* Exercise details *
All of the data, from the first line to the last, should be reproduced without alteration.

* Saved entries *
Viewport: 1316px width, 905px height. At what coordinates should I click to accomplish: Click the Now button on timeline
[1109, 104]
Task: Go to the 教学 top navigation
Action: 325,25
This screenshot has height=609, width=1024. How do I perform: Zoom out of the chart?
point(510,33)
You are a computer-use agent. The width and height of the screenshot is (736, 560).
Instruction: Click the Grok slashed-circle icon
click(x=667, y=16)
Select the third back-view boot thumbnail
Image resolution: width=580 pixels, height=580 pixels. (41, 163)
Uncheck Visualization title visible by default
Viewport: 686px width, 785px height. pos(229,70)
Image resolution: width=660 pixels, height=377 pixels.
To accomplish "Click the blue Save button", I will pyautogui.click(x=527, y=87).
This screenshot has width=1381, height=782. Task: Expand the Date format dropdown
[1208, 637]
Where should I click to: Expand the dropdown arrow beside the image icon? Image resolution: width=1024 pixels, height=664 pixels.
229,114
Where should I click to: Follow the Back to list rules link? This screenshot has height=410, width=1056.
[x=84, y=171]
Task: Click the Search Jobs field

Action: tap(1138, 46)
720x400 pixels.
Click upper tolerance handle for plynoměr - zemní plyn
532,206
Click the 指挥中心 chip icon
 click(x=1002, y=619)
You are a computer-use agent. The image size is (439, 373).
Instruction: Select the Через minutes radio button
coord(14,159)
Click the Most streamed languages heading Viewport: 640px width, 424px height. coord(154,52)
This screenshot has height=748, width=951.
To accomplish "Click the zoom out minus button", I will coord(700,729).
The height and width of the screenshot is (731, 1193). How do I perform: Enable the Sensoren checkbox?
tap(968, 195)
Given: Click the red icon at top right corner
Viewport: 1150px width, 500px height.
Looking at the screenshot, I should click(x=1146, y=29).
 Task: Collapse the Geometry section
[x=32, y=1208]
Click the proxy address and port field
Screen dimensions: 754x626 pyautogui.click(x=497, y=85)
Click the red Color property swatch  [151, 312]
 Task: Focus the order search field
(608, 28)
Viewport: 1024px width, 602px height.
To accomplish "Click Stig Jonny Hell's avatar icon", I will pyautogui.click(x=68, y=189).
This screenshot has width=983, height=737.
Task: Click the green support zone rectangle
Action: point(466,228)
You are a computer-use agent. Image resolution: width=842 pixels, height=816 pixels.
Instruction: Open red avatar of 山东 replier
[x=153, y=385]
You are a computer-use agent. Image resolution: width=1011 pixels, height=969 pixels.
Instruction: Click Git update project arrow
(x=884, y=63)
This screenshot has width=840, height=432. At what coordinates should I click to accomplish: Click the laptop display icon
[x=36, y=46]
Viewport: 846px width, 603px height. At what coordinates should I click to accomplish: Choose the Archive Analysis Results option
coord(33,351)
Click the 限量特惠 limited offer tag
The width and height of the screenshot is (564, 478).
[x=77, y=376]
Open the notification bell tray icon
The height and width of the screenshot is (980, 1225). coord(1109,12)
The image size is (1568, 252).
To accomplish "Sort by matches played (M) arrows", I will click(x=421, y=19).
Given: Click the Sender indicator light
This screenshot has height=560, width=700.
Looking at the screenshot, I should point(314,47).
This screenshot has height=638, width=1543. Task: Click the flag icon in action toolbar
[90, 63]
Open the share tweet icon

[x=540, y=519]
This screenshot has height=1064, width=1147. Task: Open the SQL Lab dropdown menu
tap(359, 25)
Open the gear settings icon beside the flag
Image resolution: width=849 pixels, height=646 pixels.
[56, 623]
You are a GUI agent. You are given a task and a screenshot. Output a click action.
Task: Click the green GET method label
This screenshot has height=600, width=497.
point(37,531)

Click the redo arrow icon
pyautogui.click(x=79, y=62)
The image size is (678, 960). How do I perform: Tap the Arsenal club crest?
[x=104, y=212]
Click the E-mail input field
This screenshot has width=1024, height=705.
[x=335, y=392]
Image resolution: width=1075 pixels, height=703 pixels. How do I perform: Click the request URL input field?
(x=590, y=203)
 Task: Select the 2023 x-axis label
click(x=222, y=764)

* Your solution *
Viewport: 1316px width, 905px height. At what coordinates should I click to accomplish: Click the Now button on timeline
[1109, 104]
Task: Go to the 教学 top navigation
Action: 325,25
This screenshot has height=609, width=1024. How do I perform: Zoom out of the chart?
point(510,33)
You are a computer-use agent. The width and height of the screenshot is (736, 560).
Instruction: Click the Grok slashed-circle icon
click(x=667, y=16)
Select the third back-view boot thumbnail
Image resolution: width=580 pixels, height=580 pixels. (41, 163)
Uncheck Visualization title visible by default
Viewport: 686px width, 785px height. pos(229,70)
Image resolution: width=660 pixels, height=377 pixels.
To accomplish "Click the blue Save button", I will pyautogui.click(x=527, y=87).
This screenshot has width=1381, height=782. Task: Expand the Date format dropdown
[1208, 637]
Where should I click to: Expand the dropdown arrow beside the image icon? Image resolution: width=1024 pixels, height=664 pixels.
229,114
Where should I click to: Follow the Back to list rules link? This screenshot has height=410, width=1056.
[x=84, y=171]
Task: Click the Search Jobs field

Action: tap(1138, 46)
720x400 pixels.
Click upper tolerance handle for plynoměr - zemní plyn
532,206
Click the 指挥中心 chip icon
 click(x=1002, y=619)
You are a computer-use agent. The image size is (439, 373).
Instruction: Select the Через minutes radio button
coord(14,159)
Click the Most streamed languages heading Viewport: 640px width, 424px height. coord(154,52)
This screenshot has height=748, width=951.
To accomplish "Click the zoom out minus button", I will coord(700,729).
The height and width of the screenshot is (731, 1193). How do I perform: Enable the Sensoren checkbox?
tap(968, 195)
Given: Click the red icon at top right corner
Viewport: 1150px width, 500px height.
Looking at the screenshot, I should click(x=1146, y=29).
 Task: Collapse the Geometry section
[x=32, y=1208]
Click the proxy address and port field
Screen dimensions: 754x626 pyautogui.click(x=497, y=85)
Click the red Color property swatch  [151, 312]
 Task: Focus the order search field
(608, 28)
Viewport: 1024px width, 602px height.
To accomplish "Click Stig Jonny Hell's avatar icon", I will pyautogui.click(x=68, y=189).
This screenshot has width=983, height=737.
Task: Click the green support zone rectangle
Action: point(466,228)
You are a computer-use agent. Image resolution: width=842 pixels, height=816 pixels.
Instruction: Open red avatar of 山东 replier
[x=153, y=385]
You are a computer-use agent. Image resolution: width=1011 pixels, height=969 pixels.
Instruction: Click Git update project arrow
(x=884, y=63)
This screenshot has width=840, height=432. At what coordinates should I click to accomplish: Click the laptop display icon
[x=36, y=46]
Viewport: 846px width, 603px height. At what coordinates should I click to accomplish: Choose the Archive Analysis Results option
coord(33,351)
Click the 限量特惠 limited offer tag
The width and height of the screenshot is (564, 478).
[x=77, y=376]
Open the notification bell tray icon
The height and width of the screenshot is (980, 1225). coord(1109,12)
The image size is (1568, 252).
To accomplish "Sort by matches played (M) arrows", I will click(x=421, y=19).
Given: Click the Sender indicator light
This screenshot has height=560, width=700.
Looking at the screenshot, I should point(314,47).
This screenshot has height=638, width=1543. Task: Click the flag icon in action toolbar
[90, 63]
Open the share tweet icon

[x=540, y=519]
This screenshot has height=1064, width=1147. Task: Open the SQL Lab dropdown menu
tap(359, 25)
Open the gear settings icon beside the flag
Image resolution: width=849 pixels, height=646 pixels.
[56, 623]
You are a GUI agent. You are given a task and a screenshot. Output a click action.
Task: Click the green GET method label
This screenshot has height=600, width=497.
point(37,531)

Click the redo arrow icon
pyautogui.click(x=79, y=62)
The image size is (678, 960). How do I perform: Tap the Arsenal club crest?
[x=104, y=212]
Click the E-mail input field
This screenshot has width=1024, height=705.
[x=335, y=392]
Image resolution: width=1075 pixels, height=703 pixels. How do I perform: Click the request URL input field?
(x=590, y=203)
 Task: Select the 2023 x-axis label
click(x=222, y=764)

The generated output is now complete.